EXERCISE BRIEF: Only the lines from the one with "The image size is (328, 184)." to the end of the data below should be given again, exactly as written.

PROVIDED RECORDS:
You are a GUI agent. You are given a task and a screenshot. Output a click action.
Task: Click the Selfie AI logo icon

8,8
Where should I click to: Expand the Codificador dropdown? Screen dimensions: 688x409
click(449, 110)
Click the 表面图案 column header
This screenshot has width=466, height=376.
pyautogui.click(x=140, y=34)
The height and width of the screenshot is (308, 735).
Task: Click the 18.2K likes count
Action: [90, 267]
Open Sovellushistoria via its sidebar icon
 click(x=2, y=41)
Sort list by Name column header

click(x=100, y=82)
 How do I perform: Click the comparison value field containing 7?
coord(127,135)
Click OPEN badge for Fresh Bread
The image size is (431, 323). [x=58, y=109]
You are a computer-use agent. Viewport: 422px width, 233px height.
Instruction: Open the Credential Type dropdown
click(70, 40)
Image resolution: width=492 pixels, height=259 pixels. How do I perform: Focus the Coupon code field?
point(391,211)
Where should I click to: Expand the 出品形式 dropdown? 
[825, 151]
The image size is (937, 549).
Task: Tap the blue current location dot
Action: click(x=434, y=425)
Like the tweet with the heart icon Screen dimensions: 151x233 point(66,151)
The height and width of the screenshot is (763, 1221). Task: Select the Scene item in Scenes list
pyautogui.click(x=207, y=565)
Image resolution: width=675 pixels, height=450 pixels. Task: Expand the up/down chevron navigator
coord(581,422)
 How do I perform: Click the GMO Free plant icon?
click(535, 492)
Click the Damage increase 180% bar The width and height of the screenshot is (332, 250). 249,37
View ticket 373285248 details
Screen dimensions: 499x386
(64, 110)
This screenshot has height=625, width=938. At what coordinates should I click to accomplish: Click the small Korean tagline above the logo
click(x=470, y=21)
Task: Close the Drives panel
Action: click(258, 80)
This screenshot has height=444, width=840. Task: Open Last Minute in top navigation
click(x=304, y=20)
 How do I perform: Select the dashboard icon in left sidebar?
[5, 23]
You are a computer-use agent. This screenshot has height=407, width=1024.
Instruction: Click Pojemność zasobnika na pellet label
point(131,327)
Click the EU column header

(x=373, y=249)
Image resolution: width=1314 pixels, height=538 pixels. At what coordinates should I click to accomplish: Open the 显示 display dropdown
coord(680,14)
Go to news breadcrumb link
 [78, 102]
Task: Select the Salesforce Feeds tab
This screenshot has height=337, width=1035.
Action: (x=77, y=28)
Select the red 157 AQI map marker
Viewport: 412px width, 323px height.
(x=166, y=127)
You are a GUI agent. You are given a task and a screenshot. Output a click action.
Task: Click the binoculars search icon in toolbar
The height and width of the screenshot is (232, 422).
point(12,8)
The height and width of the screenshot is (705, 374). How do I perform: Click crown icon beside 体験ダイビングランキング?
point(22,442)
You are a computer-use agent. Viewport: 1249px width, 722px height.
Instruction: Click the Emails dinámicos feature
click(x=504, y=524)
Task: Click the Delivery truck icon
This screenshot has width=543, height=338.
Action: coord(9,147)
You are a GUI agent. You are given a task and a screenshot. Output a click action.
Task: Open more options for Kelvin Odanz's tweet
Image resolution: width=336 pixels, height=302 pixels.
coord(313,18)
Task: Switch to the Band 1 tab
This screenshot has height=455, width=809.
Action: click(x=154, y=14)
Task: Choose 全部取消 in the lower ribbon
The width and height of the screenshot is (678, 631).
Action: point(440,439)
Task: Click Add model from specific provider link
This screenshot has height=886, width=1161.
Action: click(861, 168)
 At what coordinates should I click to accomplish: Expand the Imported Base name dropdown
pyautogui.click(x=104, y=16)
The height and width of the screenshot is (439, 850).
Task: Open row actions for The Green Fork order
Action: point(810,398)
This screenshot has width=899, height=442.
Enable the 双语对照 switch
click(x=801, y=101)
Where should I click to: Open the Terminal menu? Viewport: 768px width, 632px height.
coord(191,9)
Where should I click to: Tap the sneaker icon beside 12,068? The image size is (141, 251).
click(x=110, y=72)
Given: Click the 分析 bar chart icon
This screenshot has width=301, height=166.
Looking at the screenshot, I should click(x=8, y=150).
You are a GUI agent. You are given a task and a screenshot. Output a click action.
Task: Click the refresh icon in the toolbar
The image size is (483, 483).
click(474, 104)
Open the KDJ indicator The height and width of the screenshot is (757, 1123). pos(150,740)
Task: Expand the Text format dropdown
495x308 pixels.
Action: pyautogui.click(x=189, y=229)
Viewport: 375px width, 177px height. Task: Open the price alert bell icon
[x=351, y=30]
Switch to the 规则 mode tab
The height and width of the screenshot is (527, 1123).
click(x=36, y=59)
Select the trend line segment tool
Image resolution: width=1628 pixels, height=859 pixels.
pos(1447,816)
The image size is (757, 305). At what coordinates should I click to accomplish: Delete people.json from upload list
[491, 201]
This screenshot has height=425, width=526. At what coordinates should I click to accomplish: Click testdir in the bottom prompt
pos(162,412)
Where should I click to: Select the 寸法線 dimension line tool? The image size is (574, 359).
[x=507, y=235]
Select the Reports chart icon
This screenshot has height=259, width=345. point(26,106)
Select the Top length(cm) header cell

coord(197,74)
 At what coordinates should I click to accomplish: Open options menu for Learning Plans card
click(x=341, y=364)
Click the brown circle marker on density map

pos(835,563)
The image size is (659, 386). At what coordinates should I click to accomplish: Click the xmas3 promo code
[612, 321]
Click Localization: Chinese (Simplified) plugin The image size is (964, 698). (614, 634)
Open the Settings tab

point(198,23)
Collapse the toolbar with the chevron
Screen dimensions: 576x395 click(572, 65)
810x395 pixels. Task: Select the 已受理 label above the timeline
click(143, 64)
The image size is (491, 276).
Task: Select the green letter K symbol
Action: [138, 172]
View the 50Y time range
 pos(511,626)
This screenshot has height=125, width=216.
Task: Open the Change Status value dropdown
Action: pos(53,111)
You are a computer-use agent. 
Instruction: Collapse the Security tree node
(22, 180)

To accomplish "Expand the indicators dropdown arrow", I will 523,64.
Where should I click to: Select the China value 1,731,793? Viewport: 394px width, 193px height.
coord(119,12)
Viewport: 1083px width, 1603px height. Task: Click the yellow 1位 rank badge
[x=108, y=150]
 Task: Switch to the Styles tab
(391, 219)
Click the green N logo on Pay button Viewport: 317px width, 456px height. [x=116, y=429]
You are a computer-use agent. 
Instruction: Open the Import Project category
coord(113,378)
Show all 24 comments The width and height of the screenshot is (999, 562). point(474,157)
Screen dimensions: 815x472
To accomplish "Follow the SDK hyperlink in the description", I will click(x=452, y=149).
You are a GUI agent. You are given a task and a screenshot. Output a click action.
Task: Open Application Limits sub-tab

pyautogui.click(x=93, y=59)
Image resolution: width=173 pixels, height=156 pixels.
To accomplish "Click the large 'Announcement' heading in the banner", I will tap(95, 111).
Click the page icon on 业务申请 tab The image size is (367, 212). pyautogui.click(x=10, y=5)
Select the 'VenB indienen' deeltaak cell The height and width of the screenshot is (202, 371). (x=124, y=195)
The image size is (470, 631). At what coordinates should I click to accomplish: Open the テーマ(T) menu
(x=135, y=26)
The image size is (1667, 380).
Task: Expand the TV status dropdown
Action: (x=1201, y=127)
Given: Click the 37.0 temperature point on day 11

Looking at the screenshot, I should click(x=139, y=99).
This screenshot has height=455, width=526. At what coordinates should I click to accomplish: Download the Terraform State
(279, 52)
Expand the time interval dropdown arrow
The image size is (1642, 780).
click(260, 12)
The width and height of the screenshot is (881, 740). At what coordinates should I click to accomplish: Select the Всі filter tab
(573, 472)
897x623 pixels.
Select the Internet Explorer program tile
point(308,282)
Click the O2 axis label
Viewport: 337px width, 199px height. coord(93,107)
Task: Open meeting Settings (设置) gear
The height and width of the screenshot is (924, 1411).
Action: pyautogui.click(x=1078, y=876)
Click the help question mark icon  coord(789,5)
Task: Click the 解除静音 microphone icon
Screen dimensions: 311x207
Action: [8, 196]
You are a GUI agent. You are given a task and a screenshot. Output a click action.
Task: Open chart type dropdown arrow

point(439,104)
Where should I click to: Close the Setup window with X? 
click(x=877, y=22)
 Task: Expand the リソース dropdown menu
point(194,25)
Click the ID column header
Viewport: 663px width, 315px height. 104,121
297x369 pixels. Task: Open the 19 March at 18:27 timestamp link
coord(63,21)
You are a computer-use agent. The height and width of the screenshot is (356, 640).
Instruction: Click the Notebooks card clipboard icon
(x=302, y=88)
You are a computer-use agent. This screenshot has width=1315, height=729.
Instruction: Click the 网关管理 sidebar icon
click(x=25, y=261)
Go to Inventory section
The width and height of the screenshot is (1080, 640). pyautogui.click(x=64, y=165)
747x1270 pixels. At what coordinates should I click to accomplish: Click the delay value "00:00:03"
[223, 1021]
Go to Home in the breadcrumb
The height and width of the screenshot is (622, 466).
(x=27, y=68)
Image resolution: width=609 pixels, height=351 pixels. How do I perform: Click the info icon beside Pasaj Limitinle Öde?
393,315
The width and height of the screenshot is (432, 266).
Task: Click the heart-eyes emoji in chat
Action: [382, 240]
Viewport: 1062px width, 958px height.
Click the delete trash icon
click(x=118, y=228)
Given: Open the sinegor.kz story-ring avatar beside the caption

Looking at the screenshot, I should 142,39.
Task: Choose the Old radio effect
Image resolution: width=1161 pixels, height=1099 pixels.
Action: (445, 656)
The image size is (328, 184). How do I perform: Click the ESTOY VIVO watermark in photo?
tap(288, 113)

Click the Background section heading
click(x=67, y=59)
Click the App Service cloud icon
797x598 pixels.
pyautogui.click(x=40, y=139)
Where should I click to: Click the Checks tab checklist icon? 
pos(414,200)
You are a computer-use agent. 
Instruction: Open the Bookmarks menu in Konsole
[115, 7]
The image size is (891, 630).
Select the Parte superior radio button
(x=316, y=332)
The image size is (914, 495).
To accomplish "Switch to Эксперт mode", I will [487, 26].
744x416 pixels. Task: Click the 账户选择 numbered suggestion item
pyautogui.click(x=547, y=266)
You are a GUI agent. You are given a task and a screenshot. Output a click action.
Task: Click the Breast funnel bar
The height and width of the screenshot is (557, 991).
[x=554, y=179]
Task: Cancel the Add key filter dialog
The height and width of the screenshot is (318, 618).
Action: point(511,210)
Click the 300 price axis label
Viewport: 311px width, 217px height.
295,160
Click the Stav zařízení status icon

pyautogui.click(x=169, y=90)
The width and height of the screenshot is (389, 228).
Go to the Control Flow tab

THE COMPLETED TASK:
The image size is (328, 184). How do I perform: Click the ESTOY VIVO watermark in photo?
tap(288, 113)

Click the Background section heading
click(x=67, y=59)
Click the App Service cloud icon
797x598 pixels.
pyautogui.click(x=40, y=139)
Where should I click to: Click the Checks tab checklist icon? 
pos(414,200)
You are a computer-use agent. 
Instruction: Open the Bookmarks menu in Konsole
[115, 7]
The image size is (891, 630).
Select the Parte superior radio button
(x=316, y=332)
The image size is (914, 495).
To accomplish "Switch to Эксперт mode", I will [487, 26].
744x416 pixels. Task: Click the 账户选择 numbered suggestion item
pyautogui.click(x=547, y=266)
You are a GUI agent. You are given a task and a screenshot. Output a click action.
Task: Click the Breast funnel bar
The height and width of the screenshot is (557, 991).
[x=554, y=179]
Task: Cancel the Add key filter dialog
The height and width of the screenshot is (318, 618).
Action: point(511,210)
Click the 300 price axis label
Viewport: 311px width, 217px height.
295,160
Click the Stav zařízení status icon

pyautogui.click(x=169, y=90)
The width and height of the screenshot is (389, 228).
Go to the Control Flow tab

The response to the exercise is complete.